What this task involves
Reproduce each of the following rows word for word, keeping every line in its original order.

---+---

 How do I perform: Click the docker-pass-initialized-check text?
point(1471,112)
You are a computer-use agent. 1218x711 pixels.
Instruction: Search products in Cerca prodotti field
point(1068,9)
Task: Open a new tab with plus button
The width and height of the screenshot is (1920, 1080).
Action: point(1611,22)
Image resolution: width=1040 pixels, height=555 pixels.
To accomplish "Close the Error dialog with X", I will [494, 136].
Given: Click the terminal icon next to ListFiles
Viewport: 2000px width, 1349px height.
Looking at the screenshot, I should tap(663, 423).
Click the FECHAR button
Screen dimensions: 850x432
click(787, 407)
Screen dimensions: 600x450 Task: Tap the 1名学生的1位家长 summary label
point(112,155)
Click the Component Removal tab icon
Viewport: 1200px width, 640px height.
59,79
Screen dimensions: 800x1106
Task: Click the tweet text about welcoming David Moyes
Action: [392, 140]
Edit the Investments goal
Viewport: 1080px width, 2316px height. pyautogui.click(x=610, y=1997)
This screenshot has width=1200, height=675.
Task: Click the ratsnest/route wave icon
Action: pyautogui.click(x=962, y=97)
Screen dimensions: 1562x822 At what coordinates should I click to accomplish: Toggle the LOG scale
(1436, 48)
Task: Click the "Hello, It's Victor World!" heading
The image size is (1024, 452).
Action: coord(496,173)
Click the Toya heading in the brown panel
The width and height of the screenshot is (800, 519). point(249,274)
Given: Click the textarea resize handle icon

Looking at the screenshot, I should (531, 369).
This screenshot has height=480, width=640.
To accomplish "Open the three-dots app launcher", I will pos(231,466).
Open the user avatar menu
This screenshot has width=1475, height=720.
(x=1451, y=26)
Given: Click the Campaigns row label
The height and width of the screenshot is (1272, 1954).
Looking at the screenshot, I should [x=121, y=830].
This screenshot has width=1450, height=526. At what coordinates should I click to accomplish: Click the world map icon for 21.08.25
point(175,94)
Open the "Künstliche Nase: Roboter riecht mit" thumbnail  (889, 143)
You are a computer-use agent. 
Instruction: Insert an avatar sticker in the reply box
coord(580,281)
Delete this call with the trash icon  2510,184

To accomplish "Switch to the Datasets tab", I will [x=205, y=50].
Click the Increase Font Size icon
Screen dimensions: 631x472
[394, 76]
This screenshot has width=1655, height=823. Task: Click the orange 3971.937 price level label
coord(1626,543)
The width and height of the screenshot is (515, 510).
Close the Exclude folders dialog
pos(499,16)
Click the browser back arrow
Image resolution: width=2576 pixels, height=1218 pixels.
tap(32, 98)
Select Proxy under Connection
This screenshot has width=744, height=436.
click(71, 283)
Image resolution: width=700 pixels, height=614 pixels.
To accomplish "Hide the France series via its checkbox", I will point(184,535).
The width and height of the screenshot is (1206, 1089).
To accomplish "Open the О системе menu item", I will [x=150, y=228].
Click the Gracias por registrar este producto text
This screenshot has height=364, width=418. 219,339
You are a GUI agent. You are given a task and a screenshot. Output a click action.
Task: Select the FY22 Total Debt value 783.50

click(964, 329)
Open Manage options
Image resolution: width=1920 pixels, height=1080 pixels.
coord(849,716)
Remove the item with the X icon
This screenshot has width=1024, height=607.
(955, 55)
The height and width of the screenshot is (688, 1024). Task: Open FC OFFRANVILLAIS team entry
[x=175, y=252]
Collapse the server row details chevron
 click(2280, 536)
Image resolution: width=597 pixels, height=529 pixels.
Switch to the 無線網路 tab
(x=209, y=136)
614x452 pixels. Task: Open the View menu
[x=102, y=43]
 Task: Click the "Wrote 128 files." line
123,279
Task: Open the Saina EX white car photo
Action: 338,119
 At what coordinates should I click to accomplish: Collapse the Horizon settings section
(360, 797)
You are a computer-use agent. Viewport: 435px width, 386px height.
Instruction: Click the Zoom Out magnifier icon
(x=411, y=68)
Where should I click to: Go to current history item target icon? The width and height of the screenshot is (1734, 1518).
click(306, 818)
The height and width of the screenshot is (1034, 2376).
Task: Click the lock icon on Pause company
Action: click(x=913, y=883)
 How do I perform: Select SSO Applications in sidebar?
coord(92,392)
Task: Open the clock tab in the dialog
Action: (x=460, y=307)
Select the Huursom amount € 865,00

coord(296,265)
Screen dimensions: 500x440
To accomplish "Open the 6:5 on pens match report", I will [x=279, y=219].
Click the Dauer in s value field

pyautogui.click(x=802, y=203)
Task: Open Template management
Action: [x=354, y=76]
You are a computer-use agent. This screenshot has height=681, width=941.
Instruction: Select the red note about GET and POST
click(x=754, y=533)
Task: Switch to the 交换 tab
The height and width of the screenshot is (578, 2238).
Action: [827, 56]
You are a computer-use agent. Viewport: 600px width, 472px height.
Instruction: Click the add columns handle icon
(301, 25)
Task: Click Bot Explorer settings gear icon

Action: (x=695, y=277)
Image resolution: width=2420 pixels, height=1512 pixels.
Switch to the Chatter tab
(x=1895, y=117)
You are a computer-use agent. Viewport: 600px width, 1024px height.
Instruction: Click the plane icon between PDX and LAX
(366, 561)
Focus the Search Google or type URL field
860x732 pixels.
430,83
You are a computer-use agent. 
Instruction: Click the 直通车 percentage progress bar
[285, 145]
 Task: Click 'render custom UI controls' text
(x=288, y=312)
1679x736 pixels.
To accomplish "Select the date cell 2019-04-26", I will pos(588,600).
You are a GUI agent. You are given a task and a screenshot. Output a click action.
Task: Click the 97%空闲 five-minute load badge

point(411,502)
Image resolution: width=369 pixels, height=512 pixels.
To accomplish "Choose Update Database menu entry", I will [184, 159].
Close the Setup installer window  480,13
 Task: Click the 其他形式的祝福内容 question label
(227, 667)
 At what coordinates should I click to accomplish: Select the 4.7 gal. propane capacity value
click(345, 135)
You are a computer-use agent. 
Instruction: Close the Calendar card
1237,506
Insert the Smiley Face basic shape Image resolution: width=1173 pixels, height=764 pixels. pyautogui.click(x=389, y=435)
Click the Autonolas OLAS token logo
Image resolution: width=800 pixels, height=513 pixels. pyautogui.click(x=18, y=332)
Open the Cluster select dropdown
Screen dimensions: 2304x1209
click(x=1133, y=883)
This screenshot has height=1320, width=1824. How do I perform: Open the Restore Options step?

---+---

Solution to this task
 How do I perform: Click the docker-pass-initialized-check text?
point(1471,112)
You are a computer-use agent. 1218x711 pixels.
Instruction: Search products in Cerca prodotti field
point(1068,9)
Task: Open a new tab with plus button
The width and height of the screenshot is (1920, 1080).
Action: point(1611,22)
Image resolution: width=1040 pixels, height=555 pixels.
To accomplish "Close the Error dialog with X", I will [494, 136].
Given: Click the terminal icon next to ListFiles
Viewport: 2000px width, 1349px height.
Looking at the screenshot, I should tap(663, 423).
Click the FECHAR button
Screen dimensions: 850x432
click(787, 407)
Screen dimensions: 600x450 Task: Tap the 1名学生的1位家长 summary label
point(112,155)
Click the Component Removal tab icon
Viewport: 1200px width, 640px height.
59,79
Screen dimensions: 800x1106
Task: Click the tweet text about welcoming David Moyes
Action: [392, 140]
Edit the Investments goal
Viewport: 1080px width, 2316px height. pyautogui.click(x=610, y=1997)
This screenshot has width=1200, height=675.
Task: Click the ratsnest/route wave icon
Action: pyautogui.click(x=962, y=97)
Screen dimensions: 1562x822 At what coordinates should I click to accomplish: Toggle the LOG scale
(1436, 48)
Task: Click the "Hello, It's Victor World!" heading
The image size is (1024, 452).
Action: coord(496,173)
Click the Toya heading in the brown panel
The width and height of the screenshot is (800, 519). point(249,274)
Given: Click the textarea resize handle icon

Looking at the screenshot, I should (531, 369).
This screenshot has height=480, width=640.
To accomplish "Open the three-dots app launcher", I will pos(231,466).
Open the user avatar menu
This screenshot has width=1475, height=720.
(x=1451, y=26)
Given: Click the Campaigns row label
The height and width of the screenshot is (1272, 1954).
Looking at the screenshot, I should [x=121, y=830].
This screenshot has width=1450, height=526. At what coordinates should I click to accomplish: Click the world map icon for 21.08.25
point(175,94)
Open the "Künstliche Nase: Roboter riecht mit" thumbnail  (889, 143)
You are a computer-use agent. 
Instruction: Insert an avatar sticker in the reply box
coord(580,281)
Delete this call with the trash icon  2510,184

To accomplish "Switch to the Datasets tab", I will [x=205, y=50].
Click the Increase Font Size icon
Screen dimensions: 631x472
[394, 76]
This screenshot has width=1655, height=823. Task: Click the orange 3971.937 price level label
coord(1626,543)
The width and height of the screenshot is (515, 510).
Close the Exclude folders dialog
pos(499,16)
Click the browser back arrow
Image resolution: width=2576 pixels, height=1218 pixels.
tap(32, 98)
Select Proxy under Connection
This screenshot has width=744, height=436.
click(71, 283)
Image resolution: width=700 pixels, height=614 pixels.
To accomplish "Hide the France series via its checkbox", I will point(184,535).
The width and height of the screenshot is (1206, 1089).
To accomplish "Open the О системе menu item", I will [x=150, y=228].
Click the Gracias por registrar este producto text
This screenshot has height=364, width=418. 219,339
You are a GUI agent. You are given a task and a screenshot. Output a click action.
Task: Select the FY22 Total Debt value 783.50

click(964, 329)
Open Manage options
Image resolution: width=1920 pixels, height=1080 pixels.
coord(849,716)
Remove the item with the X icon
This screenshot has width=1024, height=607.
(955, 55)
The height and width of the screenshot is (688, 1024). Task: Open FC OFFRANVILLAIS team entry
[x=175, y=252]
Collapse the server row details chevron
 click(2280, 536)
Image resolution: width=597 pixels, height=529 pixels.
Switch to the 無線網路 tab
(x=209, y=136)
614x452 pixels. Task: Open the View menu
[x=102, y=43]
 Task: Click the "Wrote 128 files." line
123,279
Task: Open the Saina EX white car photo
Action: 338,119
 At what coordinates should I click to accomplish: Collapse the Horizon settings section
(360, 797)
You are a computer-use agent. Viewport: 435px width, 386px height.
Instruction: Click the Zoom Out magnifier icon
(x=411, y=68)
Where should I click to: Go to current history item target icon? The width and height of the screenshot is (1734, 1518).
click(306, 818)
The height and width of the screenshot is (1034, 2376).
Task: Click the lock icon on Pause company
Action: click(x=913, y=883)
 How do I perform: Select SSO Applications in sidebar?
coord(92,392)
Task: Open the clock tab in the dialog
Action: (x=460, y=307)
Select the Huursom amount € 865,00

coord(296,265)
Screen dimensions: 500x440
To accomplish "Open the 6:5 on pens match report", I will [x=279, y=219].
Click the Dauer in s value field

pyautogui.click(x=802, y=203)
Task: Open Template management
Action: [x=354, y=76]
You are a computer-use agent. This screenshot has height=681, width=941.
Instruction: Select the red note about GET and POST
click(x=754, y=533)
Task: Switch to the 交换 tab
The height and width of the screenshot is (578, 2238).
Action: [827, 56]
You are a computer-use agent. Viewport: 600px width, 472px height.
Instruction: Click the add columns handle icon
(301, 25)
Task: Click Bot Explorer settings gear icon

Action: (x=695, y=277)
Image resolution: width=2420 pixels, height=1512 pixels.
Switch to the Chatter tab
(x=1895, y=117)
You are a computer-use agent. Viewport: 600px width, 1024px height.
Instruction: Click the plane icon between PDX and LAX
(366, 561)
Focus the Search Google or type URL field
860x732 pixels.
430,83
You are a computer-use agent. 
Instruction: Click the 直通车 percentage progress bar
[285, 145]
 Task: Click 'render custom UI controls' text
(x=288, y=312)
1679x736 pixels.
To accomplish "Select the date cell 2019-04-26", I will pos(588,600).
You are a GUI agent. You are given a task and a screenshot. Output a click action.
Task: Click the 97%空闲 five-minute load badge

point(411,502)
Image resolution: width=369 pixels, height=512 pixels.
To accomplish "Choose Update Database menu entry", I will [184, 159].
Close the Setup installer window  480,13
 Task: Click the 其他形式的祝福内容 question label
(227, 667)
 At what coordinates should I click to accomplish: Select the 4.7 gal. propane capacity value
click(345, 135)
You are a computer-use agent. 
Instruction: Close the Calendar card
1237,506
Insert the Smiley Face basic shape Image resolution: width=1173 pixels, height=764 pixels. pyautogui.click(x=389, y=435)
Click the Autonolas OLAS token logo
Image resolution: width=800 pixels, height=513 pixels. pyautogui.click(x=18, y=332)
Open the Cluster select dropdown
Screen dimensions: 2304x1209
click(x=1133, y=883)
This screenshot has height=1320, width=1824. How do I perform: Open the Restore Options step?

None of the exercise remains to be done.